The Cupertino-based tech company will introduce the feature in iOS 8, the next version of its mobile operating system that is expected to be announced at next month's Worldwide Developers Conference.
The split-screen feature was reported by 9to5Mac, a tech news site known for frequently and accurately reporting upcoming Apple products and features before the tech giant officially announces them.
With the multitasking feature, Apple iPad users would be able to run two apps at the same time while holding their tablet in the horizontal, landscape mode. The feature would work on the large, 9.7-inch iPad, but it is unclear if it would also be functional on the smaller iPad mini, according to 9to5Mac.
Apple could not be reached for comment to confirm the split-screen feature, but if the company does introduce the ability to run multiple apps on the same screen, it will be following the footsteps of rivals Microsoft and Samsung.
For years, Samsung has made it possible for users to run multiple apps on some of its tablets and larger smartphones.

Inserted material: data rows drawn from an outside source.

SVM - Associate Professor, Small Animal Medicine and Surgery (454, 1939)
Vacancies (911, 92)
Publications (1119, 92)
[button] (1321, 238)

Most recently, the company introduced the Galaxy Tab Pro and Galaxy Note Pro tablets, which let users run up to four apps on the screen at the same time.
Similarly, Microsoft has allowed users of the Surface and other Windows tablets to run multiple apps on the screen at the same time since it introduced Windows RT in 2012.
Both Microsoft and Samsung have pitched their tablets' multitasking features to professionals, telling customers that the ability to run more than one app at the same time allows them to be more productive. For example, on these tablets, customers can copy and paste content from one app, such as a Web browser, into another, such as an email app.
Apple may be hoping to do the same with its own split-screen feature.
Last month, Apple released its latest quarterly earnings and saw the sales of iPads fall compared with the same period a year ago. But Chief Executive Tim Cook said he remained optimistic, telling analysts that the iPad still has lots of room for growth in the enterprise and education markets.